Ratings group Fitch was forecasting a global slowdown 10 days ago, but on Thursday changed that forecast to “deep global recession”. It now expects world economic activity to decline by 1.9% this year, compared to a March 22 forecast of global GDP growth of 1.3%.
Jobless numbers weren’t the only shocking news out of America. US manufacturing saw its outlook for new orders and employment plunge to levels not seen for 11 years.
March car sales were so bad that some companies such as Fiat Chrysler, Ford and GM have issued quarterly, rather than monthly, sales data in the last 48 hours. Ford’s sales, for example, were down 12.5% in the quarter. Hyundai, the South Korean giant, was brave enough to issue monthly sales figures, which were down more than 37% in March. Mercedes’ were down 50%.

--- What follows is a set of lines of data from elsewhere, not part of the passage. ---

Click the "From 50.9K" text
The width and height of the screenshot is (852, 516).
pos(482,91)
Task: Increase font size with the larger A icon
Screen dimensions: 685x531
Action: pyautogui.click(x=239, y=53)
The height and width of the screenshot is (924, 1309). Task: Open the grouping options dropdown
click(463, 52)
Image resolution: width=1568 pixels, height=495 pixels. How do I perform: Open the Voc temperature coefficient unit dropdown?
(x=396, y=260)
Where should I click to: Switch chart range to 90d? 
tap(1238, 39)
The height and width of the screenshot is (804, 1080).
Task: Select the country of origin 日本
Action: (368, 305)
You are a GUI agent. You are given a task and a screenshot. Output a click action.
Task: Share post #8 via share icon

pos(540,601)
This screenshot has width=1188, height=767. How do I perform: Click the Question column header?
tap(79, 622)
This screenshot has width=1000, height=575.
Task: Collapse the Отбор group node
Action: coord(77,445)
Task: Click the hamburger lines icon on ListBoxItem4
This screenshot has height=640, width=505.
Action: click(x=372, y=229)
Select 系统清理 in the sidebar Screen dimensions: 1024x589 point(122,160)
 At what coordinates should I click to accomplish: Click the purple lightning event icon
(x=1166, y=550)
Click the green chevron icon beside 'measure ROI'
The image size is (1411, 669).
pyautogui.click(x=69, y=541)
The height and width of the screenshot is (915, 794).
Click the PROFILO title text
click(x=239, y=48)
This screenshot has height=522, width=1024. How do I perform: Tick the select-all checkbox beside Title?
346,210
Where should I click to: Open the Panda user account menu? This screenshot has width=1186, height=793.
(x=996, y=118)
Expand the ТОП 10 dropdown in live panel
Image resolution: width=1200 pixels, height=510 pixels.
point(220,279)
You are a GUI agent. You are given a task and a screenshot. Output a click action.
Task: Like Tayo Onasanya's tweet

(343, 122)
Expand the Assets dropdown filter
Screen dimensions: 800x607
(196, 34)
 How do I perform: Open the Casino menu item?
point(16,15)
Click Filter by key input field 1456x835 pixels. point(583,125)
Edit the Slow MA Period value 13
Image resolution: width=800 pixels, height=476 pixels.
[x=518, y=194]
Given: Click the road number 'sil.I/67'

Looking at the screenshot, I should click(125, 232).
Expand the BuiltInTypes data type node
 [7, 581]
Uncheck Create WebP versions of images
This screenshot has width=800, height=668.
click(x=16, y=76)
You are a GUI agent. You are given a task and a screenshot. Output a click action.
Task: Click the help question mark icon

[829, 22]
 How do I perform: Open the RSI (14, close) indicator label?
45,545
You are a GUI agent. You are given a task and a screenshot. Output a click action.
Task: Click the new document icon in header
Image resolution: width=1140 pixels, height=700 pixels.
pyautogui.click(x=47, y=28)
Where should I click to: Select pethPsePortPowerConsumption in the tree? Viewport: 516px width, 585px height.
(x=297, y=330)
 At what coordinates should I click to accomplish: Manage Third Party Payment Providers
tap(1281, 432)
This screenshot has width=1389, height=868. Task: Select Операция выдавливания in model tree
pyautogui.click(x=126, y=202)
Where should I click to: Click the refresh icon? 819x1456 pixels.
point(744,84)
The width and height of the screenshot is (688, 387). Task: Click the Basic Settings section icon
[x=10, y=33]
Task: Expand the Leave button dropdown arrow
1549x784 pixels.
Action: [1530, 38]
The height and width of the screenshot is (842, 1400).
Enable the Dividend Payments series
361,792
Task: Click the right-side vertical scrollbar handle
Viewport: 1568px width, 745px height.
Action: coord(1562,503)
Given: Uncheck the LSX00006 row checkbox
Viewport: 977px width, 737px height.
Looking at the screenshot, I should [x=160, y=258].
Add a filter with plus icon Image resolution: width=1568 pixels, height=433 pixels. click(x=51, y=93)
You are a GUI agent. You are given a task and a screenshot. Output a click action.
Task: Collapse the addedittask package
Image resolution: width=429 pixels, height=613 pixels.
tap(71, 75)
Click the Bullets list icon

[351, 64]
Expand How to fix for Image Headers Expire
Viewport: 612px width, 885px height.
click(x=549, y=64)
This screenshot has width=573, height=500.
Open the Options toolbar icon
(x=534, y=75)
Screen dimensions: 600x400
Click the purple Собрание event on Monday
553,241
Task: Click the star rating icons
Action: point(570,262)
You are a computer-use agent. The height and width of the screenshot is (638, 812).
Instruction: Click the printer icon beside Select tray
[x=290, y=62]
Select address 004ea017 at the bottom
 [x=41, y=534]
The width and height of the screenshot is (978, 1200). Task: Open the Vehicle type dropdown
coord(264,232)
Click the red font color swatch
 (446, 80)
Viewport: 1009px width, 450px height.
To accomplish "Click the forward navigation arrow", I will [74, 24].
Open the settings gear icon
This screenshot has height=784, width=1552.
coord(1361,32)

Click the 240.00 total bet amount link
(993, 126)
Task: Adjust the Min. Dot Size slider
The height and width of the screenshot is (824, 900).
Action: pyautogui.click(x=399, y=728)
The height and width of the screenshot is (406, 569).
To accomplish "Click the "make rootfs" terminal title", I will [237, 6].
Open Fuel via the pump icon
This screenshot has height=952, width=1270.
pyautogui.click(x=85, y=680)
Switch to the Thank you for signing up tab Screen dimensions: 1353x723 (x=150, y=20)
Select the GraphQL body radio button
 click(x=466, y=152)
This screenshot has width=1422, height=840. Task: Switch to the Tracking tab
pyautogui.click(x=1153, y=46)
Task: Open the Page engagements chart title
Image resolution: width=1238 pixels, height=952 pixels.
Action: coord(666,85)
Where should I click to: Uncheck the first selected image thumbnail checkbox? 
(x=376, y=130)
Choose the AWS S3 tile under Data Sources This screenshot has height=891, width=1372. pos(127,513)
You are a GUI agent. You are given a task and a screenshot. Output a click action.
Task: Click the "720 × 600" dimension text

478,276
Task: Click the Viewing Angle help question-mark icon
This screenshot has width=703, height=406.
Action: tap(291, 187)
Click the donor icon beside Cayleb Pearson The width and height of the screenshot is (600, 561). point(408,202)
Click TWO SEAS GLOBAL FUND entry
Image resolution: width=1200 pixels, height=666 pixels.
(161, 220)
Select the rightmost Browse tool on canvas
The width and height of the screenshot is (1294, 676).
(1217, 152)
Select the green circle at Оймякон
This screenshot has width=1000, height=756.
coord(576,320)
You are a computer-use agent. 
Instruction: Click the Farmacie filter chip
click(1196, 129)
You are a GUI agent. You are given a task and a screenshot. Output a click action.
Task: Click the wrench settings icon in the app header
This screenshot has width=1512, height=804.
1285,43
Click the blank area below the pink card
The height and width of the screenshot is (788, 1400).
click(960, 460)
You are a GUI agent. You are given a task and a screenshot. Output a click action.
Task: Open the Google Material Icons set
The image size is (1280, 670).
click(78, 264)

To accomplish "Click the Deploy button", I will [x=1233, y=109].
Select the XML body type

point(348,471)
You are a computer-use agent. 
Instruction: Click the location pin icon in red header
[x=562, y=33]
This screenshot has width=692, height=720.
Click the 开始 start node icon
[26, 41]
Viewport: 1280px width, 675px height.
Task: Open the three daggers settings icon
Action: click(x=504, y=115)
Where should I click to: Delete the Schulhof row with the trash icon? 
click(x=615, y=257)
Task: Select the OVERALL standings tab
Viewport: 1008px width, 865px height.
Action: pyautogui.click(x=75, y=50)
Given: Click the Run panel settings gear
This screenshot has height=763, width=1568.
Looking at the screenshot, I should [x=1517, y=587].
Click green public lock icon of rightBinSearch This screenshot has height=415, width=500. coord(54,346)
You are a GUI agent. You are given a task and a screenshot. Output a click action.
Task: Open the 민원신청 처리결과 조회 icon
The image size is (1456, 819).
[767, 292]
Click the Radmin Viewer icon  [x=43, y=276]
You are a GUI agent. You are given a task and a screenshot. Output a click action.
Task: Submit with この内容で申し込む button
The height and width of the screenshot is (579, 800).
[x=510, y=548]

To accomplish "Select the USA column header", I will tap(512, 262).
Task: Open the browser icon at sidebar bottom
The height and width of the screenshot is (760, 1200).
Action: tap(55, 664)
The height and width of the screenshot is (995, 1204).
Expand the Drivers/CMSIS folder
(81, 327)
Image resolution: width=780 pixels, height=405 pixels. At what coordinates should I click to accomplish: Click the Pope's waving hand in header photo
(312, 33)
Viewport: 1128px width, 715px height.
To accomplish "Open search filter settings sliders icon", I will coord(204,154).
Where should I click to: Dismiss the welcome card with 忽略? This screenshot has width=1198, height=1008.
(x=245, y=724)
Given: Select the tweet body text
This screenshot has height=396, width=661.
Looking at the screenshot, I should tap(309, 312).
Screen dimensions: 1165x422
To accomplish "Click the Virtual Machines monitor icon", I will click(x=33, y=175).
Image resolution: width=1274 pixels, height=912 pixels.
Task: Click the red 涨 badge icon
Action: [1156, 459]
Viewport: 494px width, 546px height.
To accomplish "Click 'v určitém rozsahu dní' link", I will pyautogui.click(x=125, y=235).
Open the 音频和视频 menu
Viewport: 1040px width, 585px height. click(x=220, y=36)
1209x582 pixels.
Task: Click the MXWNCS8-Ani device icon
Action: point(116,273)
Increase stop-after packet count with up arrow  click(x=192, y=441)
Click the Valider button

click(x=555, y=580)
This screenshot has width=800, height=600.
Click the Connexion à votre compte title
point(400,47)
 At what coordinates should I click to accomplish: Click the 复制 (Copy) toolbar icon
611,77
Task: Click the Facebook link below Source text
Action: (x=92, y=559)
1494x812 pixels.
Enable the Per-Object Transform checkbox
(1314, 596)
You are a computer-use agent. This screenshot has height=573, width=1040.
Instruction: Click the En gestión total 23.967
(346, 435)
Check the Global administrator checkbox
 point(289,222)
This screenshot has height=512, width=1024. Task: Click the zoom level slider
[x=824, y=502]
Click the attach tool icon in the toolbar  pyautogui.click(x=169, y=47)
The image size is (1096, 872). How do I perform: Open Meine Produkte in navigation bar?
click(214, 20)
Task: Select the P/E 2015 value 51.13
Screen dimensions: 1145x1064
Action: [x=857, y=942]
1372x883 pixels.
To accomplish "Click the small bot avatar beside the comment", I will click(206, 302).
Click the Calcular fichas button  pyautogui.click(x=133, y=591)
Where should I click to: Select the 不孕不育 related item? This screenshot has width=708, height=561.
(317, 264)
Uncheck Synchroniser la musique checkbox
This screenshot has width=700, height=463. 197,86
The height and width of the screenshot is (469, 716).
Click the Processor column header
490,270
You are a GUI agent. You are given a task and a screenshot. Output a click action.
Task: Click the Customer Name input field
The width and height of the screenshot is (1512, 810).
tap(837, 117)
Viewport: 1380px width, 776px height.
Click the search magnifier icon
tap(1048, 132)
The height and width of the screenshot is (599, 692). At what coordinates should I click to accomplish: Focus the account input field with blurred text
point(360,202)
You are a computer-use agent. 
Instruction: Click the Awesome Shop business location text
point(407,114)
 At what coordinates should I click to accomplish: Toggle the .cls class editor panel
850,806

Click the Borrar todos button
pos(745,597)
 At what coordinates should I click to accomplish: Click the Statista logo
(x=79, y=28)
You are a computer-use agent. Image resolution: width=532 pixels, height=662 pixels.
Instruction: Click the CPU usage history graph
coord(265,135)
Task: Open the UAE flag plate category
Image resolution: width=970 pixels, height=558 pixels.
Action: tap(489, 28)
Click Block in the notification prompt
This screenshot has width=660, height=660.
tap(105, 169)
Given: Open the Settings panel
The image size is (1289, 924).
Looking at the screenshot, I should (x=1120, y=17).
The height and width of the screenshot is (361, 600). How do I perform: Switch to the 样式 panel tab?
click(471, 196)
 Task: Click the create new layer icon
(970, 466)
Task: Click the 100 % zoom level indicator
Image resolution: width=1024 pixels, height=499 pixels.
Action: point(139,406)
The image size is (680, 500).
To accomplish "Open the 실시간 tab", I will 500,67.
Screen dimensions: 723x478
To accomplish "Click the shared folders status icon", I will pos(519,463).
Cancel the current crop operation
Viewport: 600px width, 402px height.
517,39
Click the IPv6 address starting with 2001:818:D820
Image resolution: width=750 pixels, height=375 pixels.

Desperate to distract from the disastrous jobs data, Trump tried the old bait-and-switch tactic of raising another issue, claiming in an early morning tweet that there could be an oil deal between Saudi Arabia and Russia that could soon see an agreement to cut global production by 10-15 million barrels a day.
That sent the oil price soaring 30%. “My friend MBS” (that’s the murderous ruler of Saudi Arabia, noted for ongoing war crimes in Yemen and having journalists dismembered) had talked to Russia’s (equally murderous) President Putin, Trump claimed.
Except Trump was, as usual, lying. There was no such conversation, Putin’s spokesman said.
Trump resides permanently in a fantasy world. For ten million Americans and counting, reality is all too grim.